Location
- 443 Clifton Avenue Newark, NJ 07104 180 William Street Newark, NJ 07103

Information
- Opened: September 1997
- Founder: Steve Adubato Sr.
- Principal: Marcello Trillo
- Faculty: 43.2 FTEs
- Grades: K-8
- Enrollment: 681 (as of 2017–18)
- Student to teacher ratio: 15.8:1
- Website: www.roberttreatacademy.org

= Robert Treat Academy Charter School =

Robert Treat Academy Charter School is a charter school that serves students in kindergarten through eighth grade in Newark, in Essex County, New Jersey, United States. One of the initial group of 17 charter schools approved in January 1997, the school opened in September 1997 as the state's first charter school.

As of the 2017–18 school year, the district, comprising one school, had an enrollment of 681 students and 43.2 classroom teachers (on an FTE basis), for a student–teacher ratio of 15.8:1.
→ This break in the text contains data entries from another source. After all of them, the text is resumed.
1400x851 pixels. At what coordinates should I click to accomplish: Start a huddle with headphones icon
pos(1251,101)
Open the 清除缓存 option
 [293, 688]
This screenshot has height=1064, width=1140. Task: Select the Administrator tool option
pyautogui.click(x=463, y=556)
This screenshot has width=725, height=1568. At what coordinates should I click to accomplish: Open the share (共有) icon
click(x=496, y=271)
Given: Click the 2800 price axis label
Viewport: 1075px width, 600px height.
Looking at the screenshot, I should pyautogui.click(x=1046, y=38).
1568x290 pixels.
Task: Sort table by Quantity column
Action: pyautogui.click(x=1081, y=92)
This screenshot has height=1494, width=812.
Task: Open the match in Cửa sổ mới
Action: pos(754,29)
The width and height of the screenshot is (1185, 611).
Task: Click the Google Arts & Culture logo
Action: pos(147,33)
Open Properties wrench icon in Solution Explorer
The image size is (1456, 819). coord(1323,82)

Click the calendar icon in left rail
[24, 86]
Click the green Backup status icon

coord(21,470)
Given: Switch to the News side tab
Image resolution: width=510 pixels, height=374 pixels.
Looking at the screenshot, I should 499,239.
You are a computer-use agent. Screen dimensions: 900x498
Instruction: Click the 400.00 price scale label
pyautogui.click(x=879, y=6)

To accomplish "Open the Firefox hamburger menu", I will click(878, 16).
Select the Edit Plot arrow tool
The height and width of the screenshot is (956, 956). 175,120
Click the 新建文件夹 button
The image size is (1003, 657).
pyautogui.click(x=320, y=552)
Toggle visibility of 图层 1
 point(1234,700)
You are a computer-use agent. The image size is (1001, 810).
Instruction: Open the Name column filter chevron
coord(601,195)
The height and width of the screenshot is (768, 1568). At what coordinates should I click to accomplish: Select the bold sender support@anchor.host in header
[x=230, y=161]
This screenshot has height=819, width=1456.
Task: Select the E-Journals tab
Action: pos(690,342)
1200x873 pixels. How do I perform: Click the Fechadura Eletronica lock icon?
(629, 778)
The sixth grade at Robert Treat Academy was one of 34 schools identified for further investigation by the New Jersey Department of Education after a pattern was identified in which larger than expected numbers of incorrect answers were erased and changed to the correct answer.

==Awards and recognition==
During the 2008–09 school year, Robert Treat Academy Charter School was recognized with the Blue Ribbon School Award of Excellence by the United States Department of Education, and one of nine schools in the state to be selected for the school year, the highest award an American school can receive from the U.S. Education Department.